* _TEXT UNDER STUDY_
US senator takes up Irish emigrants’ fight against sepsis
Democrat calls for more funding to fight condition after death of Rory Staunton (12)
Rory Staunton died in April 2012 after scraping his arm during a basketball game. Photograph: Handout via The New York Times
An American senator used the first US national forum on sepsis organised by an Irish emigrant couple to unveil plans to make September National Sepsis Awareness Month every year and direct US government funds to educate about the dangers of the killer condition.
Democratic senator Chuck Schumer of New York told the conference hosted by Ciarán and Orlaith Staunton, who lost their 12-year-old son Rory to sepsis last year, that he and fellow senators would direct the centres for disease control to allocate money to sepsis education and prevention if the group chose not to do so on its own.
He said he would introduce a resolution in the US senate to designate September as National Sepsis Awareness Month.

* _PROBLEM DETAILS_
From the article on the sepsis forum, write out word for word the passage that starts with the words containing "Democratic senator Chuck" and ends with "Sepsis Awareness Month.".

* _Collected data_
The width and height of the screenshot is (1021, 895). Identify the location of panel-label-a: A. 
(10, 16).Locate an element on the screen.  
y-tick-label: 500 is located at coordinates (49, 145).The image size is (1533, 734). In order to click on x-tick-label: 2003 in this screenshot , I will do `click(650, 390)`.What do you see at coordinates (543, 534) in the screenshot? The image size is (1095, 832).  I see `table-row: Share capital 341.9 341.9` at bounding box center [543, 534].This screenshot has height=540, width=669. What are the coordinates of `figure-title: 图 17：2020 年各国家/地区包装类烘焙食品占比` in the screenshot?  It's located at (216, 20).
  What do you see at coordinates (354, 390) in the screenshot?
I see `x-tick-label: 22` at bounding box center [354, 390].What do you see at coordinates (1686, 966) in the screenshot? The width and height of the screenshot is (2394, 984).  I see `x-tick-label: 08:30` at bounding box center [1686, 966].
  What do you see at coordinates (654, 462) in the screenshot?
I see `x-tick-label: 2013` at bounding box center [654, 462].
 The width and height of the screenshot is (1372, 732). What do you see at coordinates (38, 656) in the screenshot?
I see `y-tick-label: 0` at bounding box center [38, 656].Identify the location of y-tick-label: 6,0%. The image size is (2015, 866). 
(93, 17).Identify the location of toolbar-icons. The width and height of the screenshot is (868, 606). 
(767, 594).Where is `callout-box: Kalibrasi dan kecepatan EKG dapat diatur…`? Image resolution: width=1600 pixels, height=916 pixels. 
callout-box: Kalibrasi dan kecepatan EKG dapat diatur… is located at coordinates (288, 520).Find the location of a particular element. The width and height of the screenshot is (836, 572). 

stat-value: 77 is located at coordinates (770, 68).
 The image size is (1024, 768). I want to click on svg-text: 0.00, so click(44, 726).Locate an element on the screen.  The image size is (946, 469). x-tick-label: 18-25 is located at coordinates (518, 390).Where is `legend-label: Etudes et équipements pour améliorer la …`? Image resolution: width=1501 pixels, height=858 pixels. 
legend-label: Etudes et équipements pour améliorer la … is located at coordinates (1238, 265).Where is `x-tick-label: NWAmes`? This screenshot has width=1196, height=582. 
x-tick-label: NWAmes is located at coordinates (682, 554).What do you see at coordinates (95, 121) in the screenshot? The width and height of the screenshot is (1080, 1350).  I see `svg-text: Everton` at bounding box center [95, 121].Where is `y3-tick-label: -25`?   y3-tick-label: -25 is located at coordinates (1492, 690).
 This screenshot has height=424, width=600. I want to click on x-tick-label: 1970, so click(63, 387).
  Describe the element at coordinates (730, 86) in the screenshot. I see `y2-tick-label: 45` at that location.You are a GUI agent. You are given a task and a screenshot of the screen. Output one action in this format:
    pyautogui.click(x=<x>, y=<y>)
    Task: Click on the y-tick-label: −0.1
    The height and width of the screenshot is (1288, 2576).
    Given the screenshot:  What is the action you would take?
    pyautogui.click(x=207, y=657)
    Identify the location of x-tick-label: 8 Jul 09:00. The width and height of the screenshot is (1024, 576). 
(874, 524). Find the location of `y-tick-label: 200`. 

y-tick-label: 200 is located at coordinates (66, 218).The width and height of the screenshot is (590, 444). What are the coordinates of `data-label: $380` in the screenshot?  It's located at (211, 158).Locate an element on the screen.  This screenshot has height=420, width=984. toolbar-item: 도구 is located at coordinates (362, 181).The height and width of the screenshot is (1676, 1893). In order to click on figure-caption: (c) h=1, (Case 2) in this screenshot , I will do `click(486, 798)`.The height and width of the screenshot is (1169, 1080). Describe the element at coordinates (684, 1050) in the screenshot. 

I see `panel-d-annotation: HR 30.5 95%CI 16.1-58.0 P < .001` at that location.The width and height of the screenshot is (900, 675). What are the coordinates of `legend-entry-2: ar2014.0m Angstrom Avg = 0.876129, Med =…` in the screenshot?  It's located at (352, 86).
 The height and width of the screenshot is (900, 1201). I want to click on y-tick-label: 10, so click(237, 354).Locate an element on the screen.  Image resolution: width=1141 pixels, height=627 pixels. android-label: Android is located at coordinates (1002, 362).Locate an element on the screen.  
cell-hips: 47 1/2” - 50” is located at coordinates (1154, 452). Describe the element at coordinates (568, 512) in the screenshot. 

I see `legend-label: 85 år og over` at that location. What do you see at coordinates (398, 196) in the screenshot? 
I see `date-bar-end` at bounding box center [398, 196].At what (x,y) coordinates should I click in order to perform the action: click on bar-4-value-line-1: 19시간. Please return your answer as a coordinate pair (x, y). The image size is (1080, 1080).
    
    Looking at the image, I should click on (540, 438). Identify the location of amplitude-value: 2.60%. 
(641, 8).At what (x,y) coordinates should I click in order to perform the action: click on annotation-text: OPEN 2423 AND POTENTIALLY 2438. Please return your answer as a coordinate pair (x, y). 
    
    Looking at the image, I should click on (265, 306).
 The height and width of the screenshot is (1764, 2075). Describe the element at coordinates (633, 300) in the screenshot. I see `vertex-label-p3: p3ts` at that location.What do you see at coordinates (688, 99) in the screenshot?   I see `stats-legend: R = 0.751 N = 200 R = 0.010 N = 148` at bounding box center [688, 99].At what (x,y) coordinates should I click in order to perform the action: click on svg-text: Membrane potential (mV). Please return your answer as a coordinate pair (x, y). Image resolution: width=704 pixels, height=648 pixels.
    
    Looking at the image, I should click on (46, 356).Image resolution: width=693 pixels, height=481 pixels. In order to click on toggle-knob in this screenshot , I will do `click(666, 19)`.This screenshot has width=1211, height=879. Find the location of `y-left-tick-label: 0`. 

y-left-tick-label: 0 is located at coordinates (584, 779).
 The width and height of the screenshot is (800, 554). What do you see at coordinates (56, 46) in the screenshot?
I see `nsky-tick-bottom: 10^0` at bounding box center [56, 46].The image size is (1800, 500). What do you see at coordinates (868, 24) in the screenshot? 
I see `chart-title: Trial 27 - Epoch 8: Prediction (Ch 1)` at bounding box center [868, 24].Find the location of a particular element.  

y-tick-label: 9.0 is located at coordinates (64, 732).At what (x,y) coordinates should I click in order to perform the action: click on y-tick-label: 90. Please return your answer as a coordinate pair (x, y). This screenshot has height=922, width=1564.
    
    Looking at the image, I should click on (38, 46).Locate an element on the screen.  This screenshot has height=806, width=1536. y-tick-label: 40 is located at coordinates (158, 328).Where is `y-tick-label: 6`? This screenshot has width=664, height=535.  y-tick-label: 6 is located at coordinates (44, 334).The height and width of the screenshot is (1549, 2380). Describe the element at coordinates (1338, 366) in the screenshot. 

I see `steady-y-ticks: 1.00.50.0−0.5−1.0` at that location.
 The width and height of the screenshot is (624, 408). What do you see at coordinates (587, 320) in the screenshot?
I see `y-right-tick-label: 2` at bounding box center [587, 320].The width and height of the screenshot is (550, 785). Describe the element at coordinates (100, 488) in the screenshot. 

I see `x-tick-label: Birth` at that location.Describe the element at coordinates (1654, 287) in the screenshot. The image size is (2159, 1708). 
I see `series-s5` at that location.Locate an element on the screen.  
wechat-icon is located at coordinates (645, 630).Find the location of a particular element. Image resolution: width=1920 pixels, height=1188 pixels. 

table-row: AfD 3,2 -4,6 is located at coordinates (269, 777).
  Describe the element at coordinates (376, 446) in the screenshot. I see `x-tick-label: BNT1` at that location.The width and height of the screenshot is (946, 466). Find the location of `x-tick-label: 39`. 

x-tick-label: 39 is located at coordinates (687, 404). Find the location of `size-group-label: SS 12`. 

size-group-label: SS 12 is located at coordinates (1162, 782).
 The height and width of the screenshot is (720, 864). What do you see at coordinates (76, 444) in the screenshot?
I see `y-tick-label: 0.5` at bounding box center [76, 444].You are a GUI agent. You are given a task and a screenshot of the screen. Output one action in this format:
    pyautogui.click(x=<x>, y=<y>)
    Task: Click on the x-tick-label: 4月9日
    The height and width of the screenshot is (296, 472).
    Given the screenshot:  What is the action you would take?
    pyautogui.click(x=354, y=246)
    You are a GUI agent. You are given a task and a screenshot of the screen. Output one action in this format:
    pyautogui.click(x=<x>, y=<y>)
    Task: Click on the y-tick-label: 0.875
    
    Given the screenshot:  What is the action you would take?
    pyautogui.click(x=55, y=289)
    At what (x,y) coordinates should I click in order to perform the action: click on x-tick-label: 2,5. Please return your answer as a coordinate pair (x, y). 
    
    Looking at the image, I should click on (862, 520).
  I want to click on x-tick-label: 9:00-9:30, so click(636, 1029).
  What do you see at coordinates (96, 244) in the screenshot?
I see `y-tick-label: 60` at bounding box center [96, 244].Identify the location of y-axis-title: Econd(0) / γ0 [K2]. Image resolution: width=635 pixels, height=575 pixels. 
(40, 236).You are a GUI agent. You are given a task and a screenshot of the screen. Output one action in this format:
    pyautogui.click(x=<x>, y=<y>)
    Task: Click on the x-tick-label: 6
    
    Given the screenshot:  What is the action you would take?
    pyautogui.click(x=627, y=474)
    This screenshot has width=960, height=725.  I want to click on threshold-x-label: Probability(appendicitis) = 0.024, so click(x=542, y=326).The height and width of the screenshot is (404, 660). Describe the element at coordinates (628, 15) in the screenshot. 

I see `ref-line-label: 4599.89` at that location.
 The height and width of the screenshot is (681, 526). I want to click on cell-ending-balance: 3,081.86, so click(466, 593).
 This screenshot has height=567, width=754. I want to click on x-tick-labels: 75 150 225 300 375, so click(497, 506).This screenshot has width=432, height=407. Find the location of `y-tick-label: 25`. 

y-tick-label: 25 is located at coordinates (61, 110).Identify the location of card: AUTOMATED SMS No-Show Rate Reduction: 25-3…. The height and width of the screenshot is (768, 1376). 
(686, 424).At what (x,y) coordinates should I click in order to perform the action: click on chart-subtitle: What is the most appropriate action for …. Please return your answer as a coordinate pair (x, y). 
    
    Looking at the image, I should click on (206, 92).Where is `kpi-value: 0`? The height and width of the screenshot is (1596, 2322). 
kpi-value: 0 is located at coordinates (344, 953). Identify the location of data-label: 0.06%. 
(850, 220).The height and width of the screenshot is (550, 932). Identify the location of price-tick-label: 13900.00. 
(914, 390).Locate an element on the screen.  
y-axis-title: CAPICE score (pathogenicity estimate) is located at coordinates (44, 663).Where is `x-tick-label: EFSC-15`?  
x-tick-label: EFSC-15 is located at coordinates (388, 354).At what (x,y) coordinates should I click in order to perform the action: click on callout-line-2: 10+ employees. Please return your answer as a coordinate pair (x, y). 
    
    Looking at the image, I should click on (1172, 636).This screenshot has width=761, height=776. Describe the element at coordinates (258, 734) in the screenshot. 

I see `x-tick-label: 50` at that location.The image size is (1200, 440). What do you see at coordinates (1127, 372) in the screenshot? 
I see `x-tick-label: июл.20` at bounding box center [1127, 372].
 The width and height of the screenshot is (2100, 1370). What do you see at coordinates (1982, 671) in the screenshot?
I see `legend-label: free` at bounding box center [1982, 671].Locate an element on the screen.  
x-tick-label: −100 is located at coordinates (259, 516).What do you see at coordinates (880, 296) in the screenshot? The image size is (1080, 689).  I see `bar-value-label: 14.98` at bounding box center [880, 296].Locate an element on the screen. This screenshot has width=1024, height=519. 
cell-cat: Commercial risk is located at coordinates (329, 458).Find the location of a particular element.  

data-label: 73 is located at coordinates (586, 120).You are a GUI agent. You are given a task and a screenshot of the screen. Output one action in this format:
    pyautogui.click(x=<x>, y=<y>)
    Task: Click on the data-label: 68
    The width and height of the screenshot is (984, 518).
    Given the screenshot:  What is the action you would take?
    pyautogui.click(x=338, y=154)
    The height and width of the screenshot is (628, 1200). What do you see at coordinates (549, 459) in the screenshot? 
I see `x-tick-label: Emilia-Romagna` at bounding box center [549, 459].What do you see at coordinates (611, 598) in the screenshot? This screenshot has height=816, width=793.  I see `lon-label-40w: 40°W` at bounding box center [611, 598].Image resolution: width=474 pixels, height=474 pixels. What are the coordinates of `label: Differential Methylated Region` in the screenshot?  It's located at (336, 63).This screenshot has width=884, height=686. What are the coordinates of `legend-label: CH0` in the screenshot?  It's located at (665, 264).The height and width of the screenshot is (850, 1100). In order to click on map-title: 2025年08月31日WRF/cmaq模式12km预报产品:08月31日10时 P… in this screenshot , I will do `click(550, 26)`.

* _SOLUTION TO THIS PROBLEM_
Democratic senator Chuck Schumer of New York told the conference hosted by Ciarán and Orlaith Staunton, who lost their 12-year-old son Rory to sepsis last year, that he and fellow senators would direct the centres for disease control to allocate money to sepsis education and prevention if the group chose not to do so on its own.
He said he would introduce a resolution in the US senate to designate September as National Sepsis Awareness Month.